Two of Pereira’s friends recently had a messy breakup. She supported one of them after discovering the other turned to ChatGPT, a infamously awful therapy alternative, not their partner, when they needed to talk about their feelings. “It’s like they didn’t want to endure any uncomfortable human feelings,” she said. “They just wanted to process something and move on, which is not how things work.”

Eventually, I could not handle it on my own. I had become too reliant on AI for the routine work.

Richard Barnes, a 31-year-old marine biologist and server in Hawaii, has comparable views. “I don’t know if I would think otherwise about someone who uses ChatGPT, but I would be like, ‘come on,’” he said. “You don’t need to depend on it to make a grocery list. Your life is probably not that hard. We can make the list together.”

Public Figures and Tech Insiders Voicing Concerns.
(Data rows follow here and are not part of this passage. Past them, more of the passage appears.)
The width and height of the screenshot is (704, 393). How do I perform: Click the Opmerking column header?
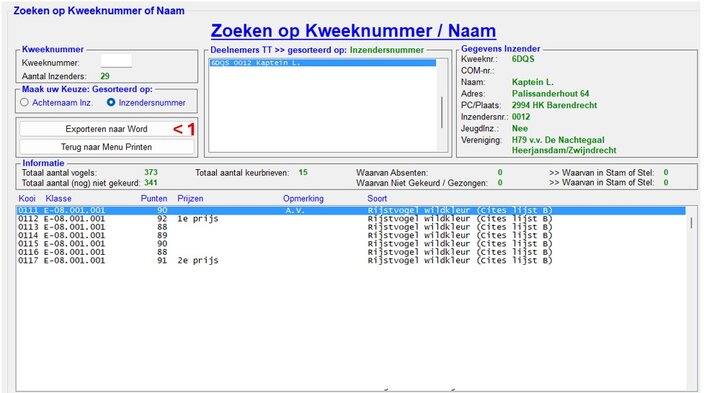click(303, 199)
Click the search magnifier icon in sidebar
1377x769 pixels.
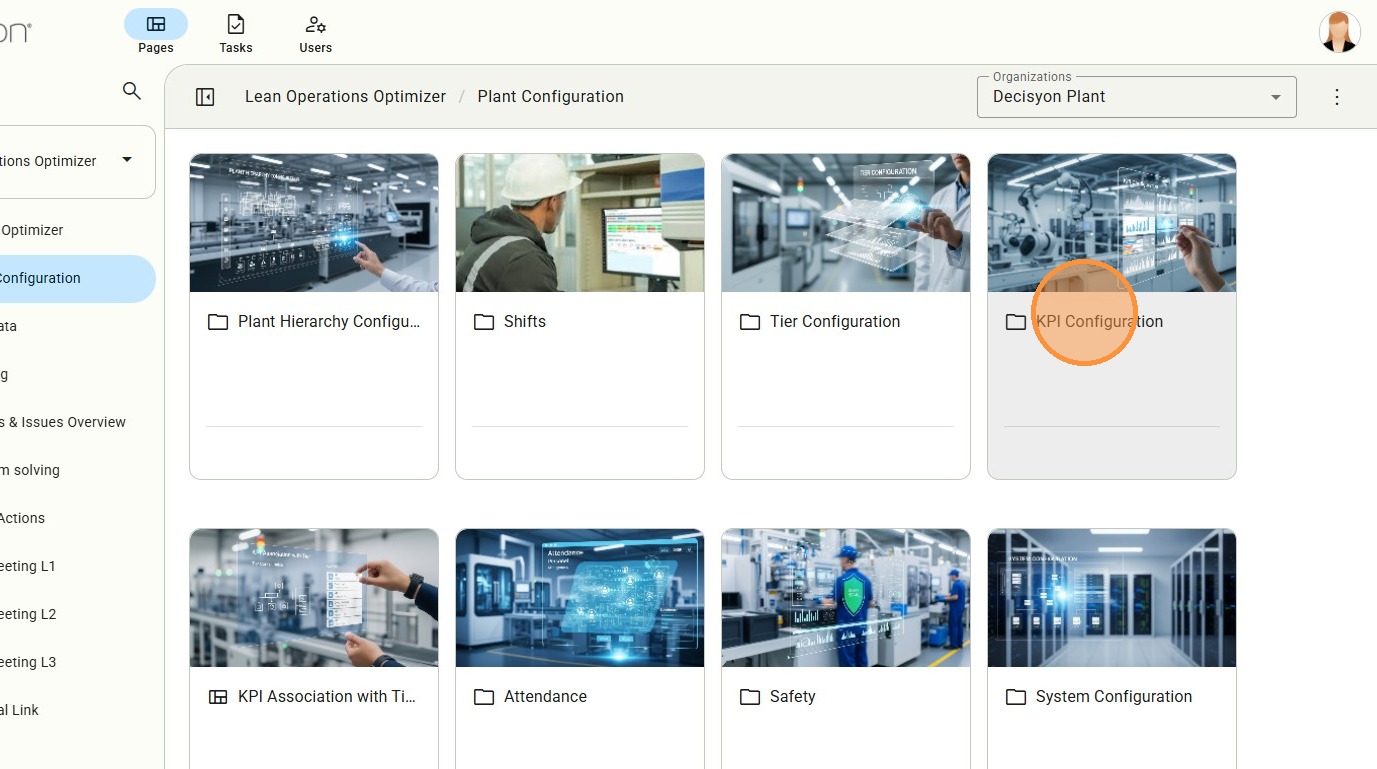point(131,91)
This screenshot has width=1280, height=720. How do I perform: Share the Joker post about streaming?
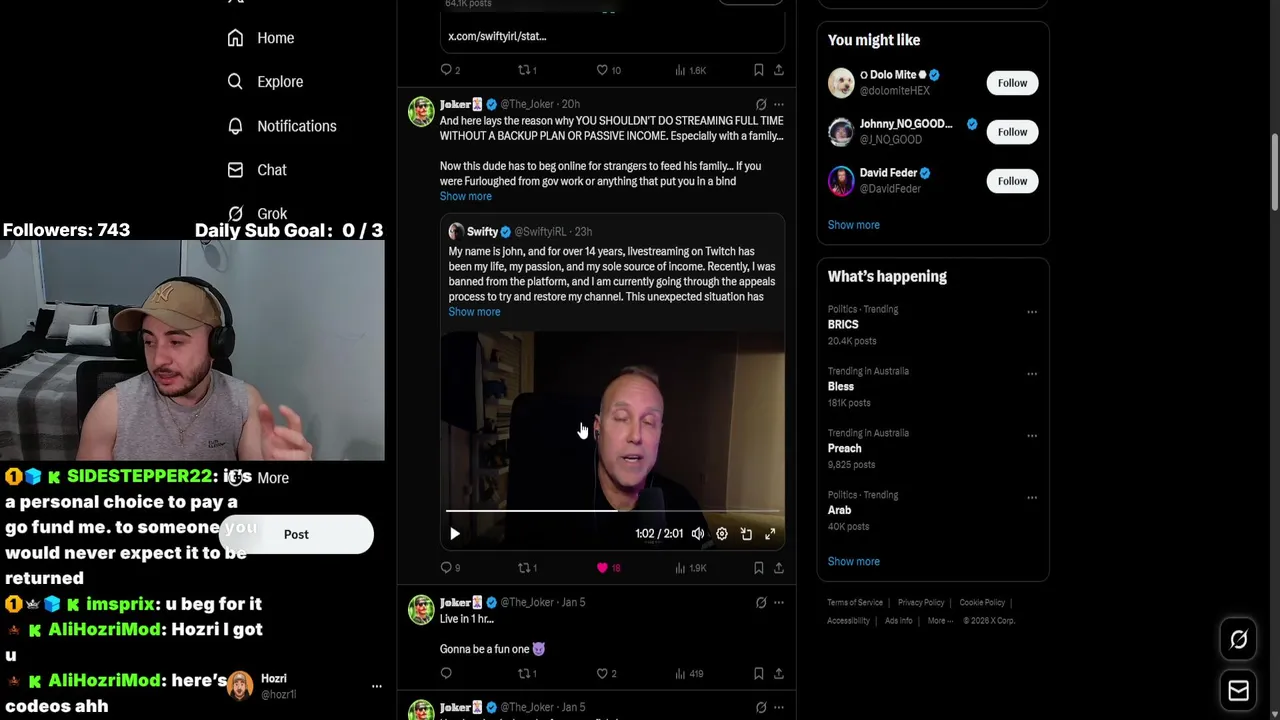click(779, 568)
When director Guillermo del Toro said he would “rather die” than use generative AI, it made news. Similarly, SZA’s Instagram stories tirade against the tech cautioning about “environmental racism” and expressing fear over users who are “codependent on a machine”. The same goes for when Simu Liu, Alison Roman, Céline Dion, Emily Blunt, and others issued statements that are skeptical of AI in their respective industries. I think these quotes go viral for a reason: people sympathize with them.

This sentiment is present even among those in the tech industry. Last month, Pinterest introduced a filter that lets users turn off AI content. Meta lets users hide, but not entirely remove, similar slop on Instagram. Sources suggested that “cursor resistance” is on the rise, as some Silicon Valley professionals won’t use AI to write their code.

{Luciano Noijeen, a lead software engineer working in Greece and the Netherlands, told me that he enthusiastically used AI in the past to write or enhance his coding.|According to Luciano Noijeen, a {lead|

Victor Bailey
Victor Bailey

A seasoned travel writer and Las Vegas expert with over 10 years of experience exploring the city's hidden gems and luxury hotspots.